THÉSÉE, DIRCÉ, MÉGARE.

DIRCÉ.

Oui, déjà sur ce bruit l'amour m'avoit flattée:

Mon âme avec plaisir s'étoit inquiétée;

Et ce jaloux honneur qui ne consentoit pas

Qu'un frère me ravît un glorieux trépas,

Après cette douceur fièrement refusée,1205

Ne me refusoit point de vivre pour Thésée,

Et laissoit doucement corrompre sa fierté

A l'espoir renaissant de ma perplexité.

Mais si je vois en vous ce déplorable frère,

Quelle faveur du ciel voulez-vous que j'espère,1210

S'il n'est pas en sa main de m'arrêter au jour

Sans faire soulever et l'honneur et l'amour?

S'il dédaigne mon sang, il accepte le vôtre;

Et si quelque miracle épargne l'un et l'autre,

Pourra-t-il détacher de mon sort le plus doux1215

L'amertume de vivre, et n'être point à vous?

THÉSÉE.

Le ciel choisit souvent de secrètes conduites

Qu'on ne peut démêler qu'après de longues suites;

Et de mon sort douteux l'obscur événement

Ne défend pas l'espoir d'un second changement.1220

Je chéris ce premier qui vous est salutaire.

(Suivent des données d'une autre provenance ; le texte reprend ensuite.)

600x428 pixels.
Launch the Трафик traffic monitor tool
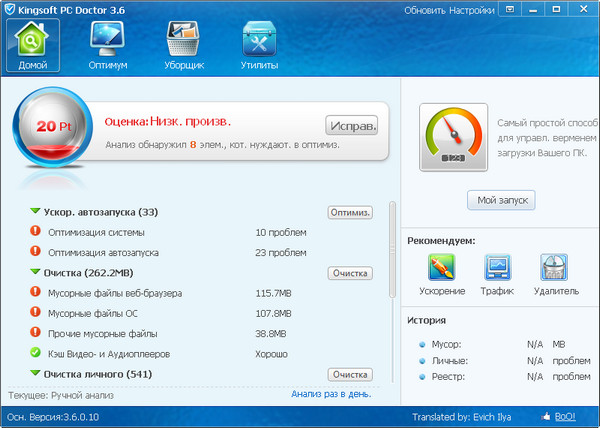point(499,270)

Je ne puis en amant ce que je puis en frère;

J'en garderai le nom tant qu'il faudra mourir;

Mais si jamais d'ailleurs on peut vous secourir,

Peut-être que le ciel me faisant mieux connoître,1225

Sitôt que vous vivrez, je cesserai de l'être;

Car je n'aspire point à calmer son courroux,

Et ne veux ni mourir ni vivre que pour vous.

DIRCÉ.

Cet amour mal éteint sied mal au cœur d'un frère:

Où le sang doit parler, c'est à lui de se taire;1230

Et sitôt que sans crime il ne peut plus durer,

Pour ses feux les plus vifs il est temps d'expirer.

THÉSÉE.

Laissez-lui conserver ces ardeurs empressées

Qui vous faisoient l'objet de toutes mes pensées.

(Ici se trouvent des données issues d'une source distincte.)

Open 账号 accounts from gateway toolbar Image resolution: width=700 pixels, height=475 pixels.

J'ai mêmes yeux encore, et vous mêmes appas:1235

Si mon sort est douteux, mon souhait ne l'est pas.

Mon cœur n'écoute point ce que le sang veut dire:

C'est d'amour qu'il gémit, c'est d'amour qu'il soupire

Et pour pouvoir sans crime en goûter la douceur,

Il se révolte exprès contre le nom de sœur.1240

De mes plus chers desirs ce partisan sincère

En faveur de l'amant tyrannise le frère,

Et partage à tous deux le digne empressement

De mourir comme frère et vivre comme amant.

DIRCÉ.

O du sang de Laïus preuves trop manifestes!1245

Le ciel, vous destinant à des flammes incestes,

A su de votre esprit déraciner l'horreur

Que doit faire à l'amour le sacré nom de sœur;

Mais si sa flamme y garde une place usurpée,

Dircé dans votre erreur n'est point enveloppée:1250

Elle se défend mieux de ce trouble intestin,

Et si c'est votre sort, ce n'est pas son destin.

Non qu'enfin sa vertu vous regarde en coupable:

Puisque le ciel vous force, il vous rend excusable;

Et l'amour pour les sens est un si doux poison,1255

Qu'on ne peut pas toujours écouter la raison.

Moi-même en qui l'honneur n'accepte aucune grâce,

J'aime en ce douteux sort tout ce qui m'embarrasse,

Je ne sais quoi m'y plaît qui n'ose s'exprimer,

Et ce confus mélange a de quoi me charmer.1260

Je n'aime plus qu'en sœur, et malgré moi j'espère.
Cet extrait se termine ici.